TASK TO COMPLETE: Reproduce the part of the records that opens with the line containing "Where should I" and closes with the line containing "pos(25,182)", shifting every coordinate in the answers up by 59 and keeping all other text unchanged. Leave the pictures out.

INFORMATION SUPPLIED:
=======

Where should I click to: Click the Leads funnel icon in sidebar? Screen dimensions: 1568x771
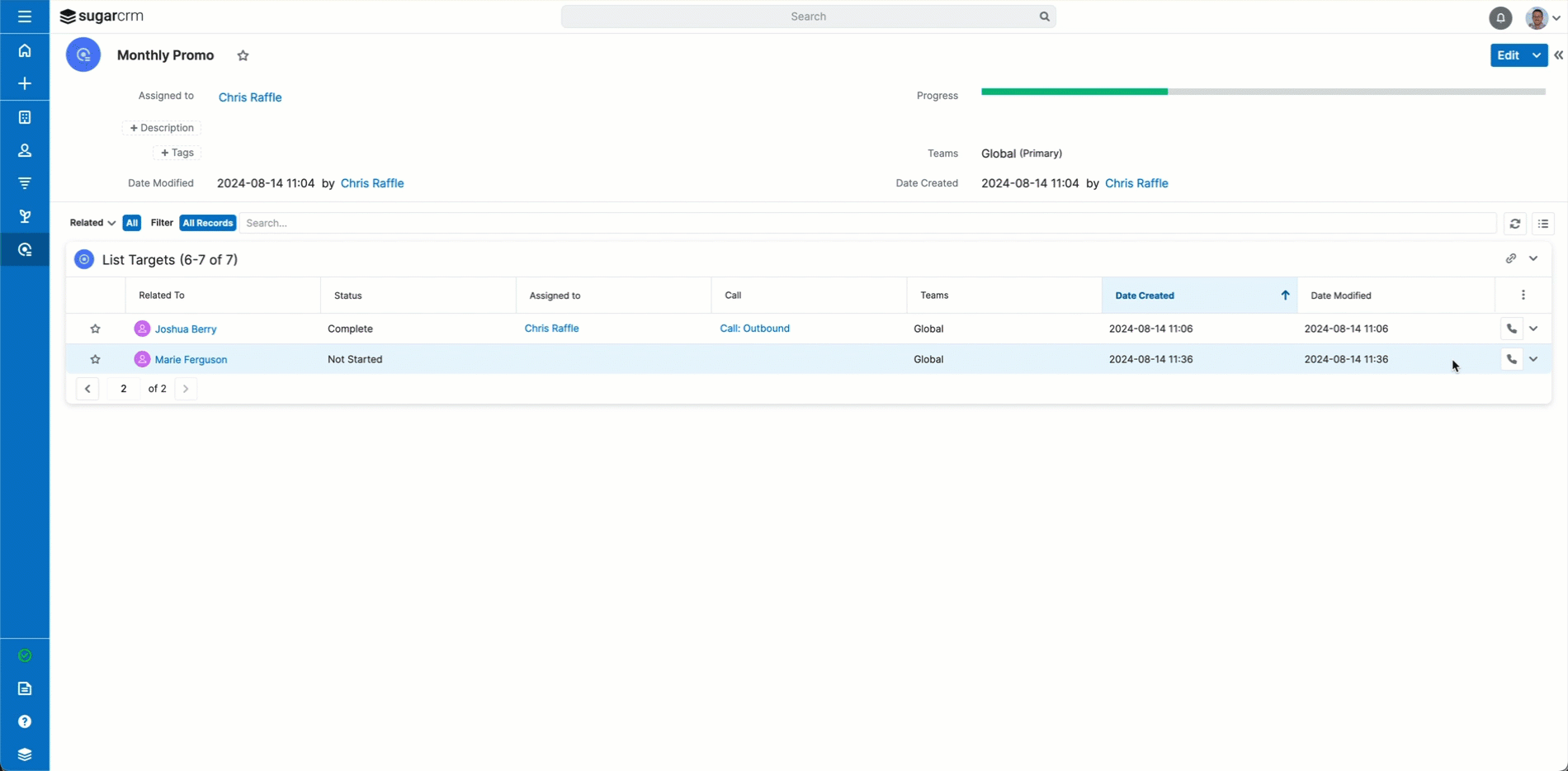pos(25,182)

=======

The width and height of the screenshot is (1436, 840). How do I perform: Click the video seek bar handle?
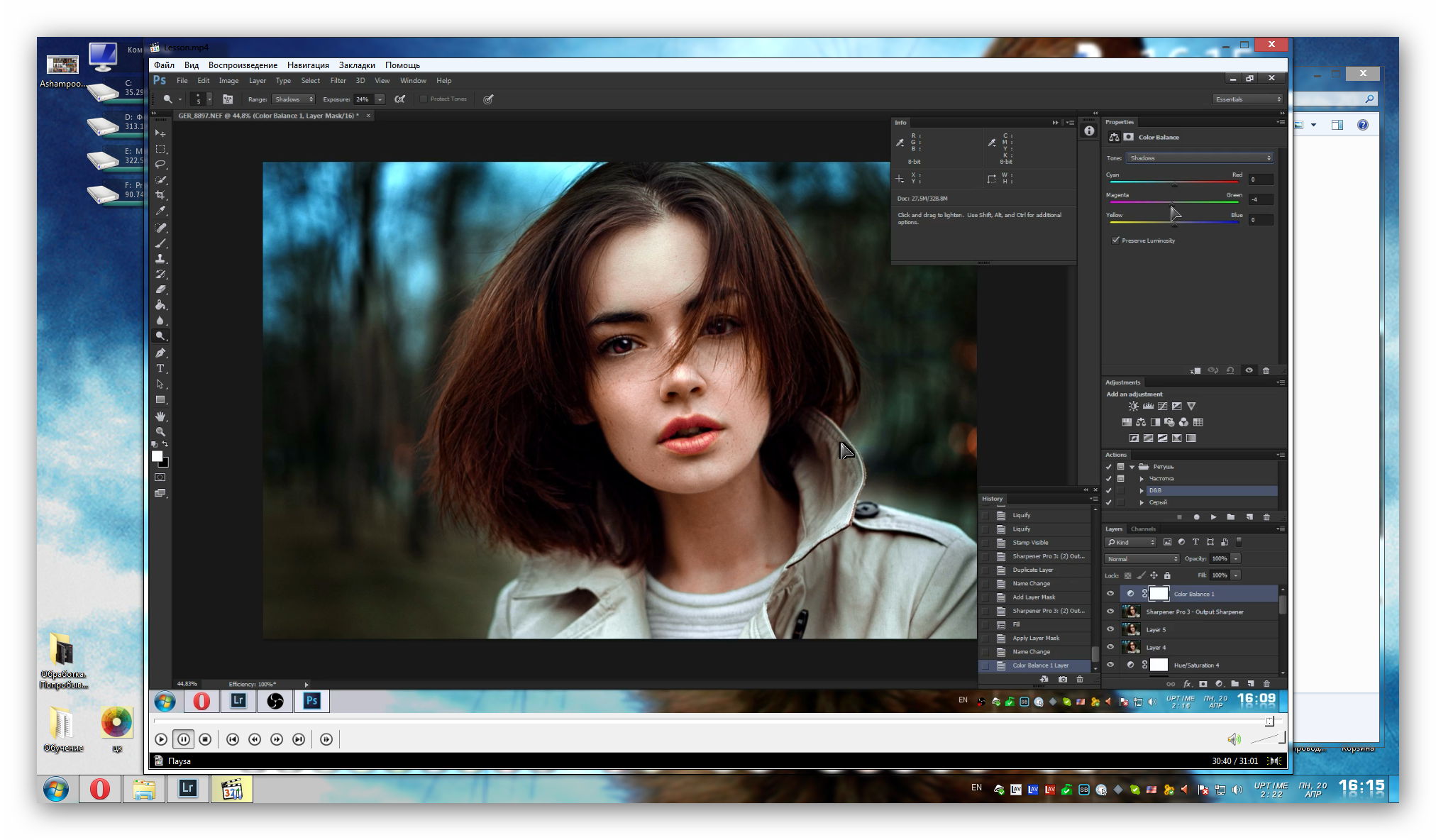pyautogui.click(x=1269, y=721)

=======

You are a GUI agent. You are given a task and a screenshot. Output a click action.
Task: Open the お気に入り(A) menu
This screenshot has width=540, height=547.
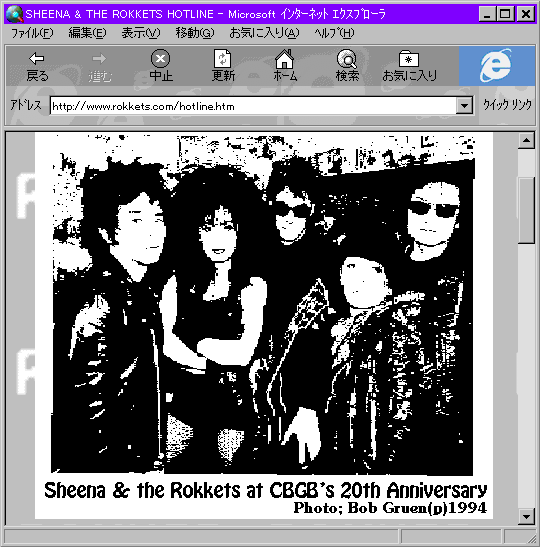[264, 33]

=======

EXERCISE SOLUTION:
Where should I click to: Click the Leads funnel icon in sidebar? Screen dimensions: 1568x771
pos(84,241)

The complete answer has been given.